No Such Bucket

Timothy Dalbey

unread,

Oct 19, 2011, 3:36:08 PM10/19/11

to Segue for R

Hey All,

So, thanks for writing this package in R. I have been fiddling with
getting EMR to work for a week or so and insofar I have found it very
difficult (and slow) to debug. Was super happy to give this package a
try.

That said I am encountering an error when running the test code as
provided here:

https://stat.ethz.ch/pipermail/r-sig-hpc/2010-December/000878.html

Here's the result:

library("segue")
Loading required package: rJava
Loading required package: caTools
Loading required package: bitops
Segue did not find your AWS credentials. Please run the
setCredentials() function.
>
> setCredentials("AKIAJ4AU4YVKFBC4WHPA", "giyQ2cKG3ywr8kn2wsiSMr6s+89APwR5iMzt/rJD", setEnvironmentVariables=TRUE)
>
> myCluster <- createCluster(numInstances=2)
STARTING - 2011-10-19 15:13:07
STARTING - 2011-10-19 15:13:38
STARTING - 2011-10-19 15:14:08
STARTING - 2011-10-19 15:14:39
STARTING - 2011-10-19 15:15:09
STARTING - 2011-10-19 15:15:39
STARTING - 2011-10-19 15:16:09
BOOTSTRAPPING - 2011-10-19 15:16:40
BOOTSTRAPPING - 2011-10-19 15:17:10
BOOTSTRAPPING - 2011-10-19 15:17:40
BOOTSTRAPPING - 2011-10-19 15:18:11
BOOTSTRAPPING - 2011-10-19 15:18:41
BOOTSTRAPPING - 2011-10-19 15:19:11
BOOTSTRAPPING - 2011-10-19 15:19:42
BOOTSTRAPPING - 2011-10-19 15:20:12
BOOTSTRAPPING - 2011-10-19 15:20:42
BOOTSTRAPPING - 2011-10-19 15:21:12
WAITING - 2011-10-19 15:21:43
Your Amazon EMR Hadoop Cluster is ready for action.
Remember to terminate your cluster with stopCluster().
Amazon is billing you!
>
> myList <- NULL
> set.seed(1)
> for (i in 1:10){
+ a <- c(rnorm(999), NA)
+ myList[[i]] <- a
+ }
>
> outputEmr <- emrlapply(myCluster, myList, mean, na.rm=T)
Error in .jcall("RJavaTools", "Ljava/lang/Object;", "invokeMethod",
cl, :
Status Code: 404, AWS Request ID: 81E596F3B6A9D050, AWS Error Code:
NoSuchBucket, AWS Error Message: The specified bucket does not exist,
S3 Extended Request ID:
9eRkwvi8ZVbzMB5qtpAIfRwrJEIEDe952G01KyAadosV2FiQDfQueKvFhWde7hv9

Not sure if I am supposed to specify a bucket name or what. Help?

Thanks so much!
TMD

James Long

unread,

Oct 19, 2011, 3:39:13 PM10/19/11

to seg...@googlegroups.com, Segue for R

You're doing things right. You shouldn't have to manually create any buckets, Segue does that behind the scenes.

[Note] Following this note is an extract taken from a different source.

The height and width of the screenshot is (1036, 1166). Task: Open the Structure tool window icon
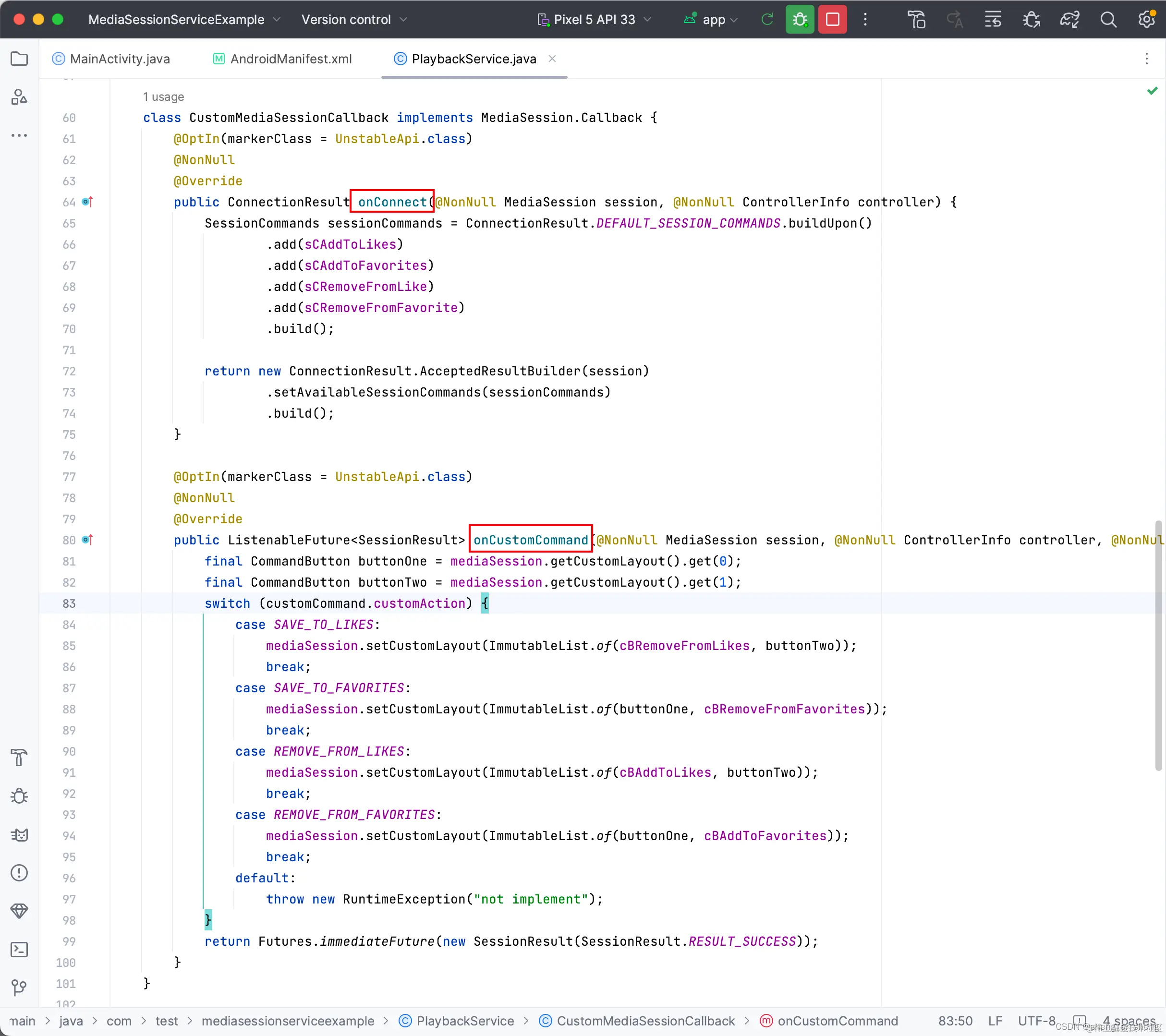pyautogui.click(x=19, y=97)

Can you log onto the S3 dashboard and see if you have any buckets with 'segue' in the name?

-J

Sent from my iPhone.

Timothy Dalbey

unread,

Oct 19, 2011, 3:43:05 PM10/19/11

to Segue for R

Thanks for the super quick response!

Negatory - no new buckets. I noticed that your code does attempt to
create temporary buckets as well. Maybe AWS barfed?

hmmm...

On Oct 19, 3:39 pm, James Long <jdl...@gmail.com> wrote:
> You're doing things right. You shouldn't have to manually create any buckets, Segue does that behind the scenes. Can you log onto the S3 dashboard and see if you have any buckets with 'segue' in the name?
>
> -J
>
> Sent from my iPhone.
>

Timothy Dalbey

unread,

Oct 19, 2011, 3:44:51 PM10/19/11

to Segue for R

Oh - hehe! I just posted my Amazon creds! el-oh-el-oh-el!

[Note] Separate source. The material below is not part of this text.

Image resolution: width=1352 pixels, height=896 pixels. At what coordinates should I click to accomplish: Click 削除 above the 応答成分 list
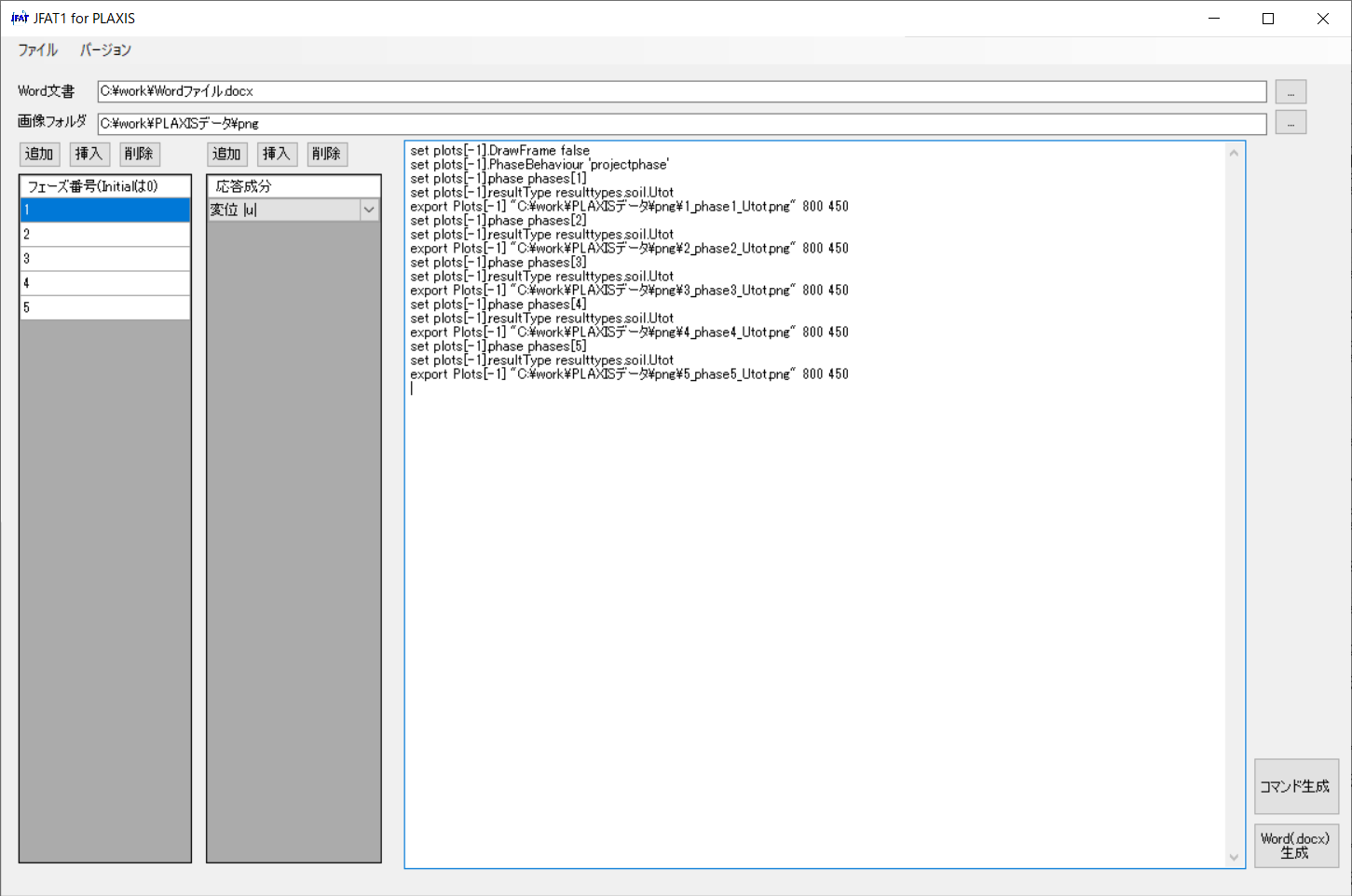click(327, 154)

Right, changing those now.

On Oct 19, 3:39 pm, James Long <jdl...@gmail.com> wrote:

> You're doing things right. You shouldn't have to manually create any buckets, Segue does that behind the scenes. Can you log onto the S3 dashboard and see if you have any buckets with 'segue' in the name?
>
> -J
>
> Sent from my iPhone.
>

Timothy Dalbey

unread,

Oct 19, 2011, 3:49:14 PM10/19/11

to Segue for R

Update...

Looks like the buckets are created, but perhaps they are deleted when
the job cleans itself up?

Best,
TMD

James Long

unread,

Oct 19, 2011, 3:50:17 PM10/19/11

to seg...@googlegroups.com

Whoops! Glad you caught that. I kept worrying that I was accidentally
putting my creds into the source code when I was writing Segue.

It looks like, for some reason, the Java API tools are not able to
properly create the bucket. The mystery is why this would happen.
After you get your creds reset, try your job again. When you get the
error, go look in S3 before you shut down the Segue cluster. Shutting
down the cluster is supposed to delete the temp buckets so it's
important to look before stopping...

-J

Timothy Dalbey

unread,

Oct 19, 2011, 4:00:26 PM10/19/11

to Segue for R

OK - thanks for taking the time to help resolve this issue.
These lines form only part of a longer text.